YOUR GOAL — The records that follow must be repeated exactly as they stand.

[Stored data]
== Segment start ==
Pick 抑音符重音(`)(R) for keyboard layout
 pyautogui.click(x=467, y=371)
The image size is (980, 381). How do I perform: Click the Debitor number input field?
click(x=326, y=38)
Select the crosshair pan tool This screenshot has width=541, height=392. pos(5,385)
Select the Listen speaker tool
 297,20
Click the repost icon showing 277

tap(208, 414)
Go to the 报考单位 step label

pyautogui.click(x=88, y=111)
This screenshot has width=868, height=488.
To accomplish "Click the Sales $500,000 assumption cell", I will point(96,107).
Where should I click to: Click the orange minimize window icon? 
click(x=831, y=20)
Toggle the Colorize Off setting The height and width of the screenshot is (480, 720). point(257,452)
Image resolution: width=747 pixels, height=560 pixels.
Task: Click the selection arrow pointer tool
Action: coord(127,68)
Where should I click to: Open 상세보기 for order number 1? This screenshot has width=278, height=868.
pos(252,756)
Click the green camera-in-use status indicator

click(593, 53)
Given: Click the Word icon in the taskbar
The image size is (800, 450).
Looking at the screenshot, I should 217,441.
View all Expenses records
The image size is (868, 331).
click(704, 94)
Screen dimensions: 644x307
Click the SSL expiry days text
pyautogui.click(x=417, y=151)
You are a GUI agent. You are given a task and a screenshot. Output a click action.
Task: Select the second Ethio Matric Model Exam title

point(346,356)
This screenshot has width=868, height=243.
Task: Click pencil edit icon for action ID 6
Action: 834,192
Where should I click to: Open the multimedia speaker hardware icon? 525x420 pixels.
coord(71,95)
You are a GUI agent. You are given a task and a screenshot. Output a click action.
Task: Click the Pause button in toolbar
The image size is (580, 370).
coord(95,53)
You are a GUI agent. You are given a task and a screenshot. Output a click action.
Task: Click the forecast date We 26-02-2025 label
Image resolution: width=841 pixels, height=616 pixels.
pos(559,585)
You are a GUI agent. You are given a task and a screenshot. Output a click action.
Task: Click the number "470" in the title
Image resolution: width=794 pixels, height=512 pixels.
== Segment end ==
RESPONSE AREA —
Pick 抑音符重音(`)(R) for keyboard layout
 pyautogui.click(x=467, y=371)
The image size is (980, 381). How do I perform: Click the Debitor number input field?
click(x=326, y=38)
Select the crosshair pan tool This screenshot has width=541, height=392. pos(5,385)
Select the Listen speaker tool
 297,20
Click the repost icon showing 277

tap(208, 414)
Go to the 报考单位 step label

pyautogui.click(x=88, y=111)
This screenshot has width=868, height=488.
To accomplish "Click the Sales $500,000 assumption cell", I will point(96,107).
Where should I click to: Click the orange minimize window icon? 
click(x=831, y=20)
Toggle the Colorize Off setting The height and width of the screenshot is (480, 720). point(257,452)
Image resolution: width=747 pixels, height=560 pixels.
Task: Click the selection arrow pointer tool
Action: coord(127,68)
Where should I click to: Open 상세보기 for order number 1? This screenshot has width=278, height=868.
pos(252,756)
Click the green camera-in-use status indicator

click(593, 53)
Given: Click the Word icon in the taskbar
The image size is (800, 450).
Looking at the screenshot, I should 217,441.
View all Expenses records
The image size is (868, 331).
click(704, 94)
Screen dimensions: 644x307
Click the SSL expiry days text
pyautogui.click(x=417, y=151)
You are a GUI agent. You are given a task and a screenshot. Output a click action.
Task: Select the second Ethio Matric Model Exam title

point(346,356)
This screenshot has width=868, height=243.
Task: Click pencil edit icon for action ID 6
Action: 834,192
Where should I click to: Open the multimedia speaker hardware icon? 525x420 pixels.
coord(71,95)
You are a GUI agent. You are given a task and a screenshot. Output a click action.
Task: Click the Pause button in toolbar
The image size is (580, 370).
coord(95,53)
You are a GUI agent. You are given a task and a screenshot. Output a click action.
Task: Click the forecast date We 26-02-2025 label
Image resolution: width=841 pixels, height=616 pixels.
pos(559,585)
You are a GUI agent. You are given a task and a screenshot. Output a click action.
Task: Click the number "470" in the title
Image resolution: width=794 pixels, height=512 pixels.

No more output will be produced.